--- start of TEXT ---

Re: IP Checksumming

Tom May (ftom@netcom.com)
20 Nov 1996 20:08:18 -0800


"Richard B. Johnson" <root@analogic.com> writes:

> I can't figure out the %)&^$ GNU pseudo assembly that thinks that
> all assembly is written like a 68k (source->dest). However, using
> Intel numonics, the following checksums an IP packet the fastest.
> It can also copy while checksumming.
>
> It minimizes the number of jumps which flush prefetch buffers and
> messes up the speed.

What are you talking about? Your code does one jump per word. The
existing code does one jump per 16 words.

> I have watched Linux use different checksum methods throughout the
> years and it seems that things are getting worse.

They're not. I've been responsible for a number of the recent changes
and I can assure you that I always run a number of tests with various
sizes, alignments, and caching on a 486/66 and my crappy Pentium
system. It has been getting faster.

> If someone could convert this to the GNU stuff without breaking the
> logic, I know it would perform MUCH better than the present kernel
> IP checksums even though it uses words for memory access. The present
> checksum routines try several tricks.

The tricks are loop unrolling and minimizing Pentium pipeline stalls.
They work.

> However, every time a branch
> on compare occurs, there is an enormous penality because the prefetch
> buffer must be flushed.

Not true with Pentium branch prediction. I know how the Pentium
algorithm works and it will predict our branches correctly in almost
all cases. The bad thing about the branch instruction on a Pentium is
that it must be executed at all.

> Further, the present routines in ../../asm
> don't take advantage of the Intel architecture.

You mean the lodsw and loop instructions? Those have been losers
since the 386.

> I am sure that if someone takes the time to convert this stuff, they
> will be very pleasantly suprised.
>
> ;
> ;
> ; inst dest, source
> ;
> mov esi,offset source_addr ; Get location of string
> IFDEF COPY_WHILE_CHKSUM
> mov edi,offset dest_addr ; Where to copy
> ENDIF
> mov ecx,string_length ; Get string word length
> xor eax,eax ; Zero register, clear CY
> mov edx,eax ; Zero register
> cld ; Forwards
> ;
> l0: lodsw ; Get word, source_addr++
> IFDEF COPY_WHILE_CHKSUM
> stosw ; Put word dest_addr++
> ENDIF
> adc edx,eax ; Sum to accumulator + CY
> loop l0
> ;
> adc edx,0 ; Possible last carry
> IFDEF GONNA_SUM_INTO_WHAT_YOU_CHECKSUMMED
> not edx ; Invert all bits
> ENDIF
> mov eax,edx ; To return in eax

Just to prove that the existing stuff is pretty damn good (although
not optimal, I've submitted a patch that hasn't been applied yet and
I've recently got some more stuff to look at), I converted your code
and timed it against the kernel code on a 486. These are *times*, so
smaller is better:

Your code: 3259
Kernel code: 328

Your code is an order of magnitude slower. Expect results on a
Pentium to be more spectacularly different.

--- end of TEXT ---

> CHALLENGES:
**a.** Decide whether each statement agrees with the post on IP checksumming: (i) The reply says the existing kernel code does one jump per 16 words. (ii) The replier says the tests were run only on a Pentium. (iii) In the timing results, the kernel code took 3259. For each, answer yes or no and quote the words that settle it.
**b.** Reproduce the part of the post on IP checksumming that opens with the words containing "20 Nov 1996" and closes with "copy while checksumming.".

--- start of SOURCE DATA ---

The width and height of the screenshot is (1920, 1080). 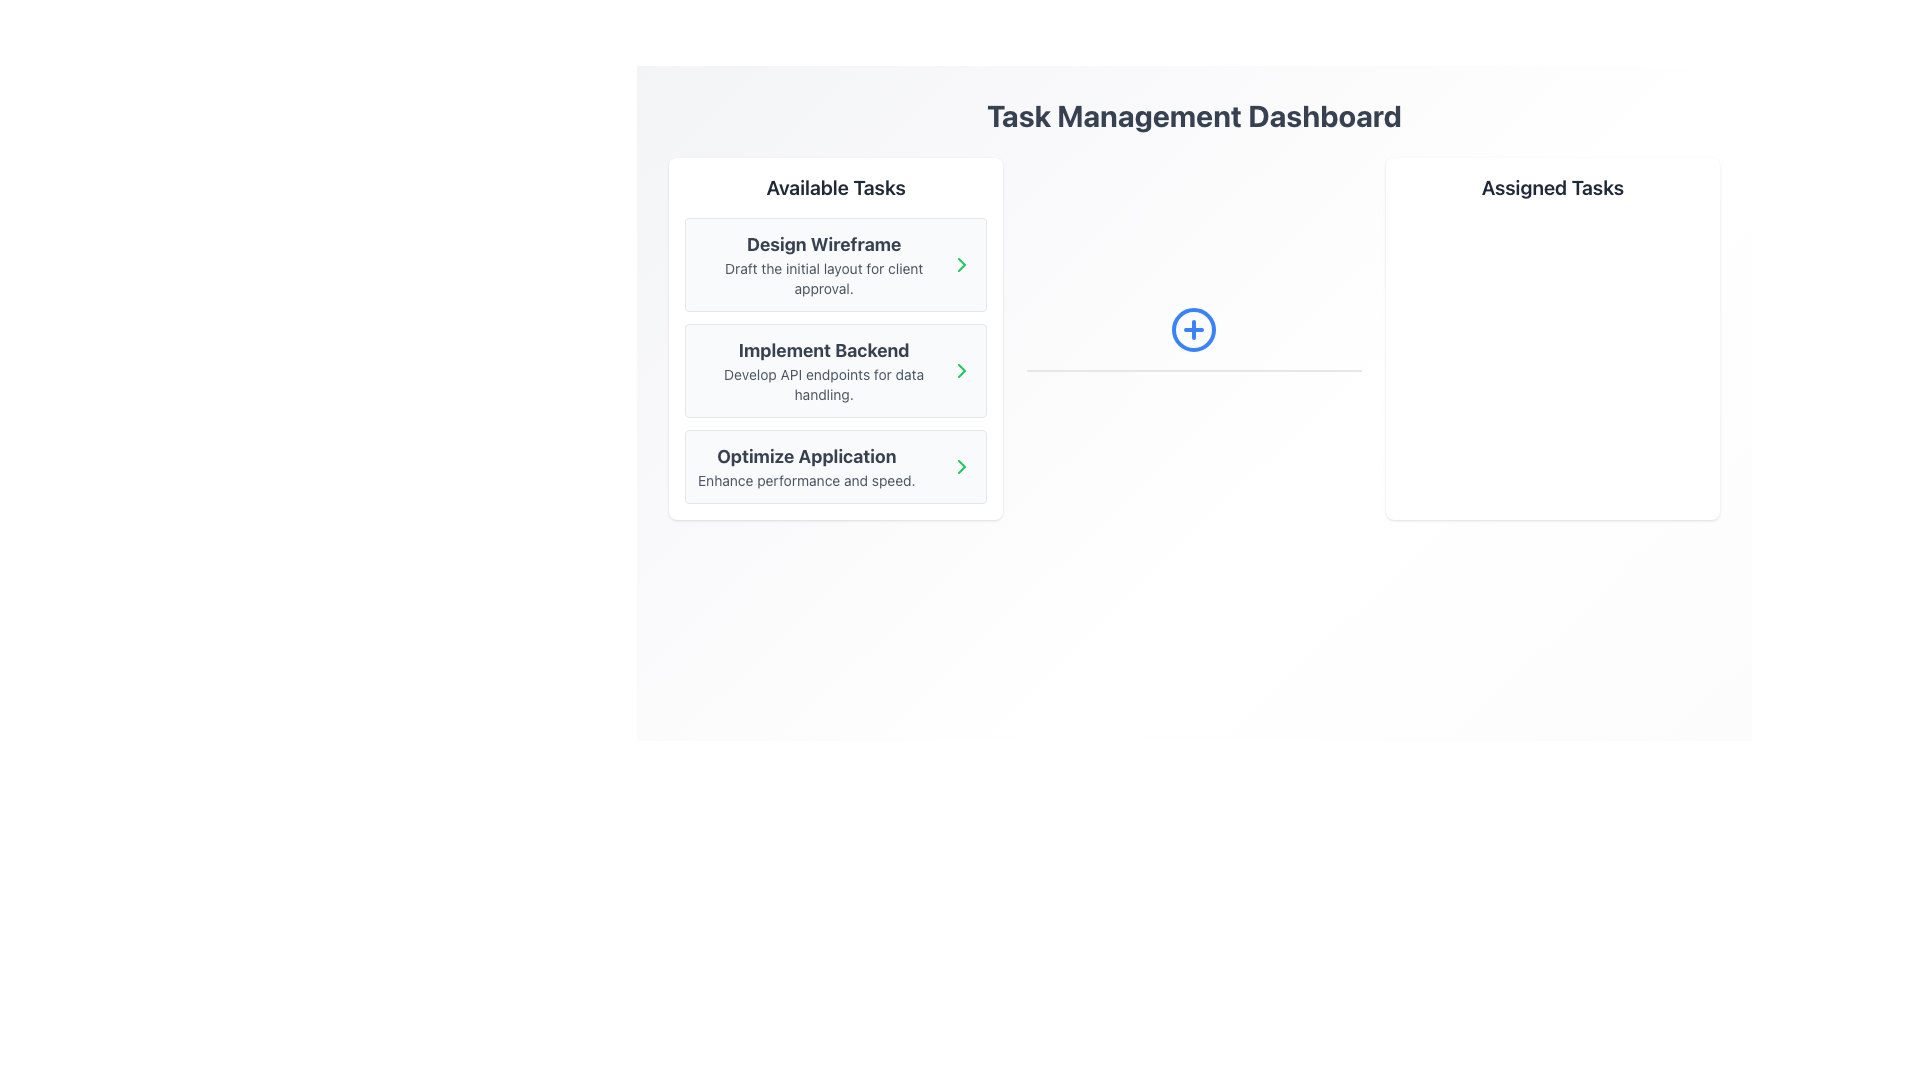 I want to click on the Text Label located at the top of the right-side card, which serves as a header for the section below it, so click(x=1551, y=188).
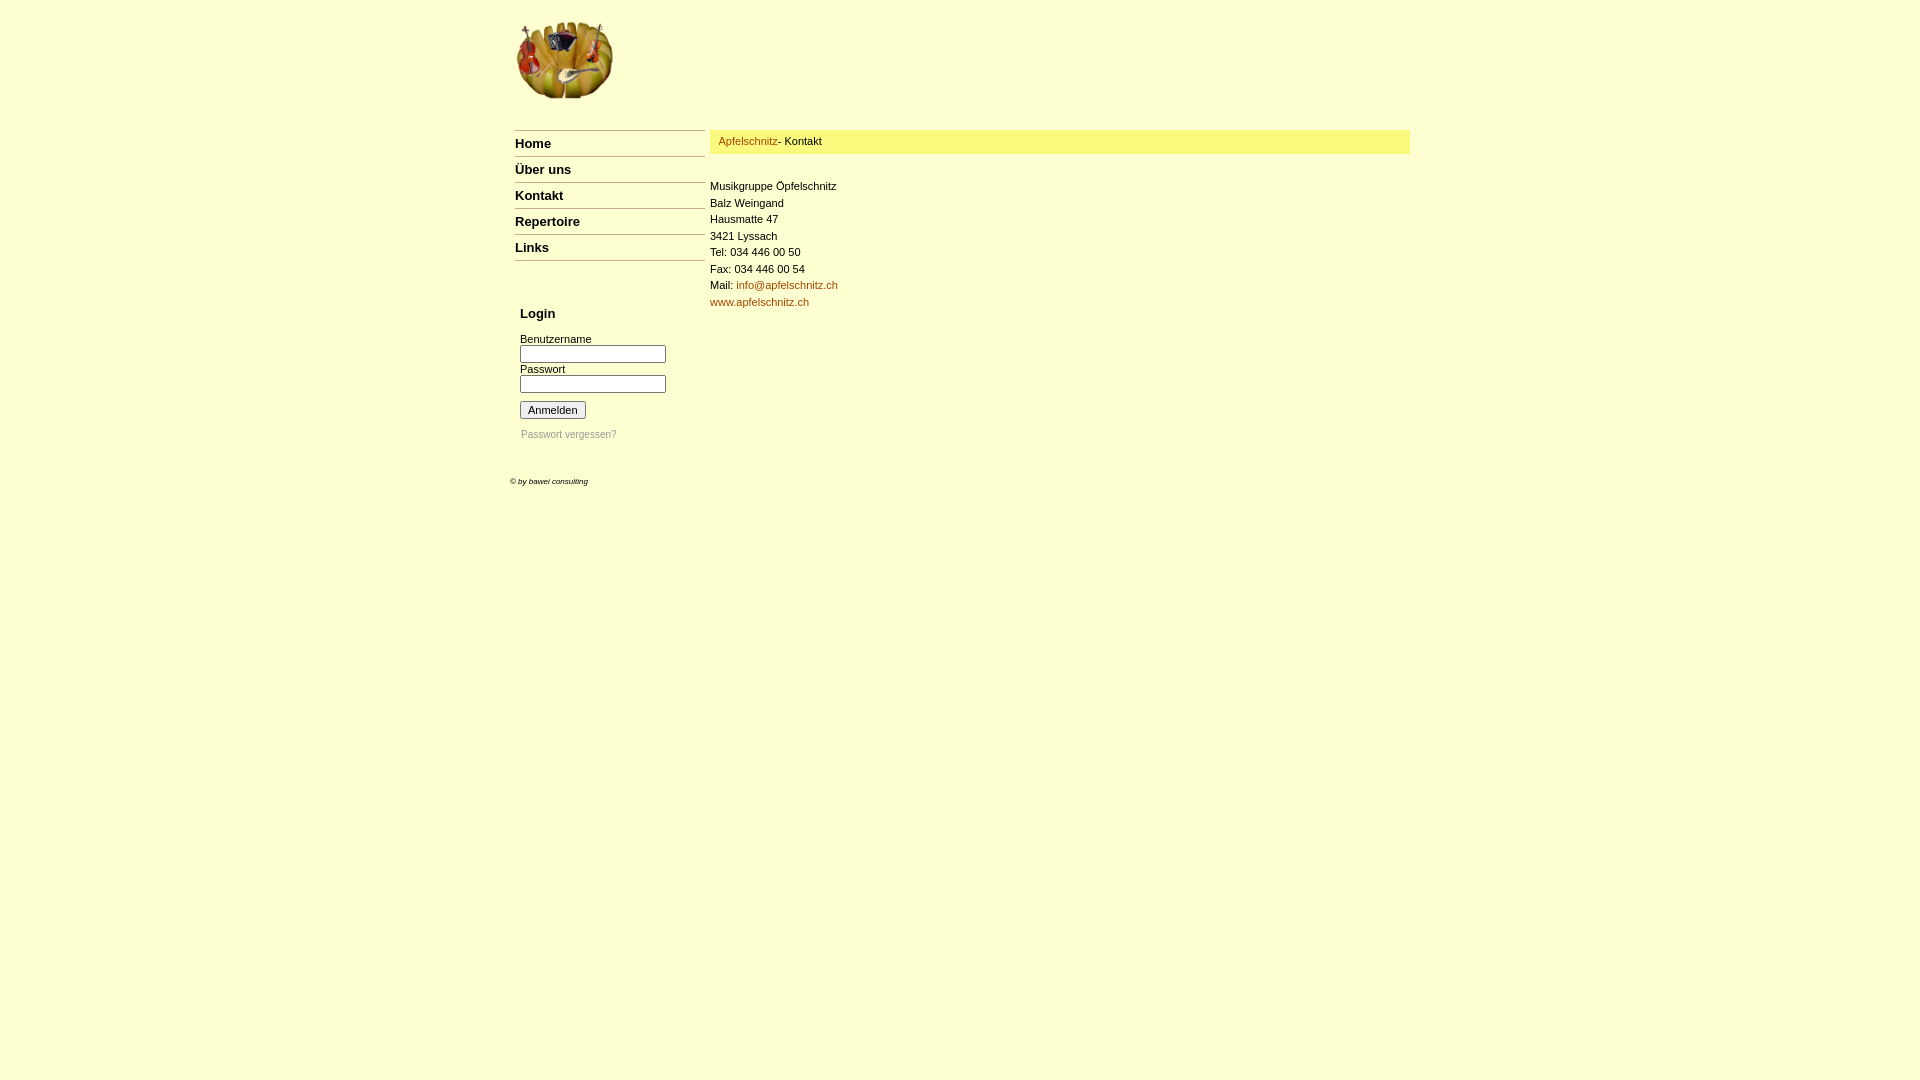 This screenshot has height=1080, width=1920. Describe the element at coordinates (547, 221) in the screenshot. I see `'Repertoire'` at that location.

--- end of SOURCE DATA ---

> RESULTS FOR THE EXERCISE:
**a.**
(i) Yes: "The existing code does one jump per 16 words."
(ii) No: "on a 486/66 and my crappy Pentium system."
(iii) No: "Kernel code: 328"

**b.**
20 Nov 1996 20:08:18 -0800


"Richard B. Johnson" <root@analogic.com> writes:

> I can't figure out the %)&^$ GNU pseudo assembly that thinks that
> all assembly is written like a 68k (source->dest). However, using
> Intel numonics, the following checksums an IP packet the fastest.
> It can also copy while checksumming.